获取服务器的单位时间负载量的历史值的方式可以是,实时记录服务器的负载量并存储,由此得到服务器的单位时间负载量的历史值;此外,单位时间负载量的历史值还分别对应一个历史时间点,该历史时间点的计量单位与上述的单位时间的计量单位相同,例如当前时间的前一秒、前一分或者前一小时等。
需要说明的是,在本发明实施例中,历史时间点是广义上的时间概念,可以理解为当前时间点之前的时间点,例如当前时间点之前的任意一秒;此外,历史时间点还可以理解为包含当前时间点在内。
S102,根据所述历史值计算在未来时间点所述服务器的单位时间负载量的预测值。
其中,未来时间点是相对于当前时间点而言,指的是当前时间点之后的时间点;未来时间点的计量单位与上述的单位时间的计量单位相同,例如当前时间点之后的任意一秒、任意一分或者任意一小时等。
需要说明的是,未来时间点的选取,与服务器的单位时间负载量的预测值的准确度相关,一般地,未来时间点距离历史值对应的历史时间点越近,对应的预测值的准确度越高,反之,准确度越低。
此外,当选取的未来时间点距离当前时间点的时间差,需小于服务器容量调整的延迟时间(该延迟时间指的是从判定需要调整到容量调整完成的时间)时,服务器可能出现一个较小的容量调整延时,但较之于已有服务器容量调整方式,可缓解调整延时导致的服务器负载过高或者过低。

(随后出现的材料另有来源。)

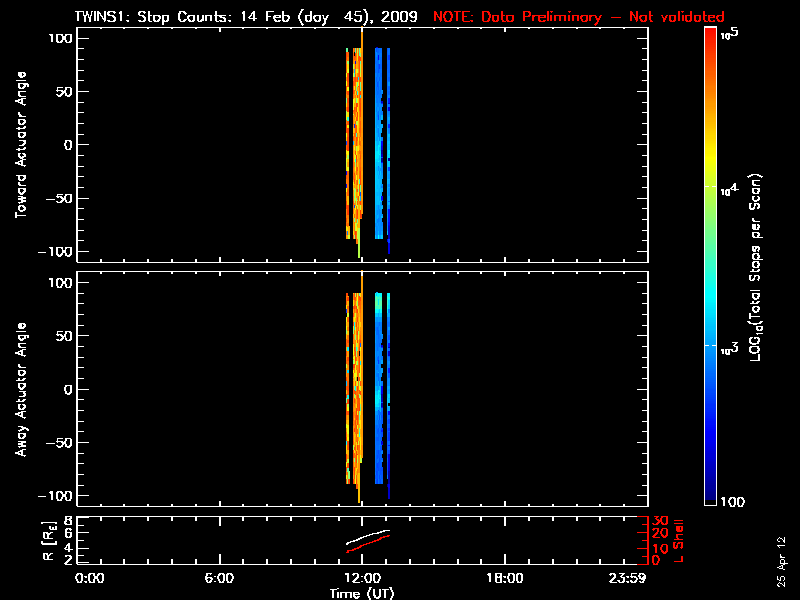Screen dimensions: 800x600
Task: Click the "Time (UT)" axis title
Action: tap(361, 593)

在一实施例中,未来时间点的选取满足条件:选取的未来时间点距离当前时间点的时间差,大于或者等于服务器容量调整的延迟时间,由此可更好的避免服务器负载过高或者过低的问题。
S103,比对所述预测值和预设的负载阈值,根据比对结果调整所述服务器的容量。
上述各步骤的执行主体可以是独立的服务器,也可以是多个服务器组成的服务器集群。可以理解的是,当为服务器集群时,步骤S101获取的是集群中全部处于工作状态的服务器的单位时间负载量的历史值,根据比对结果调整的是服务器集群的容量。

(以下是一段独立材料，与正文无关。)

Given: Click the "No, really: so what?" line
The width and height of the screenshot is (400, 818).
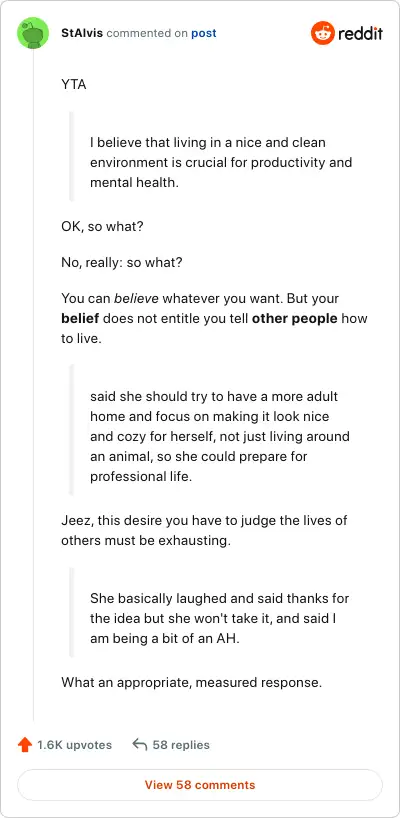Looking at the screenshot, I should coord(122,262).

其中,对服务器的容量调整包括扩容和缩容,调整的方式可采用已有的任意方式,对此不作限定。例如,通过镜像扩容的方法中,由于云端环境的镜像是增量镜像,从准备镜像开机到完成扩容完成,一般需要5~10分钟,若按照传统的服务器容量调整放到,在这段时间内,服务器的负载量可能持续增加,导致服务器负载量超出服务器的容量,严重时甚至导致服务器无法工作。通过本发明实施例中,根据服务器单位时间负载量的预测值和预设的负载阈值的比对,由此确定调整所述服务器的容量的策略,由于可以提前进行容量调整准备,可防止出现服务器的实际负载量相对于容量而言过大,导致系统不可用,以及现服务器的实际负载量相对于容量而言过小,存在资源浪费的问题。
在一实施例中,若预测值大于或者等于预设的第一负载阈值,则对服务器进行扩容;若预测值小于或者等于预设的第二负载阈值,则对服务器进行缩容;其中,第一负载阈值大于第二负载阈值。此外,若预测值大于第二负载阈值,且小于第一负载阈值,则确定为不需要进行服务器容量调整,维持服务器的容量不变。
上述的单位时间负载量可以是能够反映服务器在单位时间需处理业务量的任意参数,例如,包括但不限于单位时间收到的请求量、单位时间的内存占用量或者单位时间的CPU负载量;在保证服务器负载处理能力的前提下,服务器单位时间负载量越高,需要的容量越大,反之,需要的容量越小。
在一实施例中,单位时间负载量优选为单位时间收到的请求量。一般来说,单位时间的内存占用量或者单位时间的CPU负载量等参数,是请求量变化导致的结果,相对于请求量而言,通常会有滞后性和随机波动性;此外,对于整个服务器集群的内存占用量/CPU负载量的收集,需要收集集群中所有机器的内存占用量/CPU负载量,然后整合计算,较难准确计算和度量;因此,选用单位时间收到的请求量作为扩容缩容的指标,可以更准确地找到扩容缩容的时机。其中,单位时间收到的请求量可以用每秒请求量qps表示。
在一实施例中,根据历史值计算在未来时间点所述服务器的单位时间负载量的预测值的方式可包括:根据历史值建立所述服务器的负载预测模型;获取设定的未来时间点,将未来时间点作为所述负载预测模型的输入,获取负载预测模型的输出结果,作为服务器的单位时间负载量的预测值。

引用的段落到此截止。